Talent

Are Your Young Leaders Trained to Bridge the Generation Gap?

With more and more large universities and high schools adding degrees in hospitality to their course offerings, it’s clear that the industry is gaining attention from millennials. (A millennial, commonly referred to as Generation Y, is anyone born between the 1980s and early 2000s.) The increase in the number of students graduating with a bachelor’s degree in Hospitality Management means the average age of the workforce is beginning to drop.
Younger, educated workers are entering the industry at a rapid pace and are quickly working their way up the corporate ladder. However, many of the novice leaders have yet to determine their leadership style and are fairly inexperienced.

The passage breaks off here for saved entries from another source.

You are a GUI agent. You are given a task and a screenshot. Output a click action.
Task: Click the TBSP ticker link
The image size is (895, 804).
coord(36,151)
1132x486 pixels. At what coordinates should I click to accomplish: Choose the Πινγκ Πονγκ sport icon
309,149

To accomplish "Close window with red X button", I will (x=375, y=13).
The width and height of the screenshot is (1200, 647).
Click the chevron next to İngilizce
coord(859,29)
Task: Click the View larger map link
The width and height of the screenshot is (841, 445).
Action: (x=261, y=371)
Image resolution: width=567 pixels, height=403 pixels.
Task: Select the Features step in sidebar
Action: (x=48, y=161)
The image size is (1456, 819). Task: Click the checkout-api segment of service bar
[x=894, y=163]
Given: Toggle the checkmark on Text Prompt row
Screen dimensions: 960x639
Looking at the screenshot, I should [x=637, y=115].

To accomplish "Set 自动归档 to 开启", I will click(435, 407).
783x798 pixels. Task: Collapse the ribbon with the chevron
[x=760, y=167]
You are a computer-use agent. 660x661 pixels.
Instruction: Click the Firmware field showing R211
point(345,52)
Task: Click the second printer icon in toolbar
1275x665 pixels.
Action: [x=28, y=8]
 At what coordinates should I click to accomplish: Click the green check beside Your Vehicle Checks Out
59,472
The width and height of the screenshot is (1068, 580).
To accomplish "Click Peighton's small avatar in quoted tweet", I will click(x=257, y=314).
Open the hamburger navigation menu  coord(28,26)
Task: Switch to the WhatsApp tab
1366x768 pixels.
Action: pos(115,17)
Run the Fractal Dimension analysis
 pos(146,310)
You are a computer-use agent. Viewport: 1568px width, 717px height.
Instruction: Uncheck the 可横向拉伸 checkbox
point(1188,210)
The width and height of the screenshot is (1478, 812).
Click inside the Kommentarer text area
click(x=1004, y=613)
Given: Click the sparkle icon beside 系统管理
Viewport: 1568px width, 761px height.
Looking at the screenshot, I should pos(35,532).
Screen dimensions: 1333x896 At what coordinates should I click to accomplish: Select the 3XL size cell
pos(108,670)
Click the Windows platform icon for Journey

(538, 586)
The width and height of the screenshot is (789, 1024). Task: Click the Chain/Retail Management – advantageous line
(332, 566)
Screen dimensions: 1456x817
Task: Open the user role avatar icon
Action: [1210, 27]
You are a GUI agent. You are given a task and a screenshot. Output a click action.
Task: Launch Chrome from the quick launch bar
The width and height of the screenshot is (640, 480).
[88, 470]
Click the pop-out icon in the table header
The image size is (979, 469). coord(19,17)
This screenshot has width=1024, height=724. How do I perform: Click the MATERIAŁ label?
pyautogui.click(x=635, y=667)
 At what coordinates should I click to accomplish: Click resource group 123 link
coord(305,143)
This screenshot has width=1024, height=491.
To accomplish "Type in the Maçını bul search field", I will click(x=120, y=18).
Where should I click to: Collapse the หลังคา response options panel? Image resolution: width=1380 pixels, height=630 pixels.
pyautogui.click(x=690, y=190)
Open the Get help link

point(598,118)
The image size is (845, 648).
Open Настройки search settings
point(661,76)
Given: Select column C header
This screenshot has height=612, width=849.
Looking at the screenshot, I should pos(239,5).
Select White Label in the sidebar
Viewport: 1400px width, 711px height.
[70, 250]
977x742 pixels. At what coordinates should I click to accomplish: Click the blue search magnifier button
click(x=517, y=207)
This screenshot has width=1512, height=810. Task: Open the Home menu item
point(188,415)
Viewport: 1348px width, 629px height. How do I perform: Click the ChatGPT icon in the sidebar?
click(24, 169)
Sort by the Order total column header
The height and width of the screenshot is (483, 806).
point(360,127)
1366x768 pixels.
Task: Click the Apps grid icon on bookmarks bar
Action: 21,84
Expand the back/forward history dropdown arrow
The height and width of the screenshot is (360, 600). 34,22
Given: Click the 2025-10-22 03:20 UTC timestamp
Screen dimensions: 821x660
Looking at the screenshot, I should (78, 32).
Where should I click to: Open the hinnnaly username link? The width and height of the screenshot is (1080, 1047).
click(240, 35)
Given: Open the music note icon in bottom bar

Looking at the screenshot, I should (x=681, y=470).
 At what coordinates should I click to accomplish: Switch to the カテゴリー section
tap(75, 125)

One of the largest issues facing these new leaders is learning how to lead a team of older and more experienced members. Speaking as a millennial who had to navigate his way through unfamiliar waters, I would like to lay a framework—for a young leader in any industry—for successfully building and leading a team of people who are, in some cases, twice your age.
1. Give respect
The worst mistake a young leader can make when leading team members who are their seniors—one that virtually guarantees your team will be more difficult to lead—is not giving them enough respect. By giving respect, I mean respecting their age, years of experience, and ideas. If you expect them to respect your position and you personally, you must make giving respect a top priority.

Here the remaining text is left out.